The goats belong to Baah'd Plant Management and Reclamation, which has in the past been hired by the City of Calgary to clean up the weeds at Confluence Park.
This time the four-legged weed-killing machines are spending the summer working for the West Campus Development Trust. The new gig comes after a successful workshop last year.
"It creates that curiosity for people asking why the goats are on the side of the slope in the University District. Obviously the City of Calgary uses them, some of the other developers are using them as well," said director of marketing and communications Maureen Henderson.
The goats move from site to site as needed.
"And it's working exceptionally well for the other people that have used them," said Henderson.
Gawking at the goats
Baah'd's owner and shepherd Jeannette Hall says there have been lots of visitors — sometimes as many as 200 a day.
"Right now we're working quite close to Shaganappi," she said, adding drivers have been noticing.
Hall encourages interested parties to drive up to the parking lots south of the Alberta Children's Hospital.
"We are in a pretty public spot, so we knew there would be a lot of people around too."
She says the goats are economical, environmentally friendly and more effective than pesticides that kill everything. They are trained to grow a taste for specific weeds and have shepherds, dogs and horses around to move them to new areas when needed.
Their droppings fertilize the soil, and their hooves help till, aerate and condition the land.
Hall adds they're also an ideal animal for weed control because, unlike other species of livestock, they don't redistribute the invasive species through their feces because their stomachs are very acidic.
Business is booming and Hall says they have plans to expand to Red Deer, Lacombe and possibly even Edmonton.
She's been working with Conrad Lindblom of Rocky Ridge Vegetation Control, based out of Beaverlodge in northern Alberta, to get professional standards in place.
He has been at the forefront of the idea, but now wants to retire.
Lindblom says there are many other companies starting up to take on the challenge, and they can make good money.

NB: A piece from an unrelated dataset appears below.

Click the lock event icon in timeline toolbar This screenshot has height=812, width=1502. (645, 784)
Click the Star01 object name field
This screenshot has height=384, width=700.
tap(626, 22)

He has offered workshops at the University of the Fraser Valley, and is hoping to develop curriculum for Williams Lake's Applied Sustainable Ranching program.
There are also so many other applications to the business model — the newest being to help ranchers clear their cattle grazing fields of weeds, but leaving the grasses for their livestock.
There is also the potential for goat meat, if companies can get livestock designation for their mobile operations.
And the industry creates jobs for professional shepherds who guide the goats to the right weed targets.
But many in the business want to see the job done right, and are hoping to see professional standards. Hall says they avoid the "set it and forget it" approach.
"You can't just do it with any group of farm goats," he said.
Hall agrees training is needed, and is happy to help others looking to get into the business.
"There is just so much demand for it. I think it will do really well, but we have to make sure we are facilitating ourselves to succeed," she said.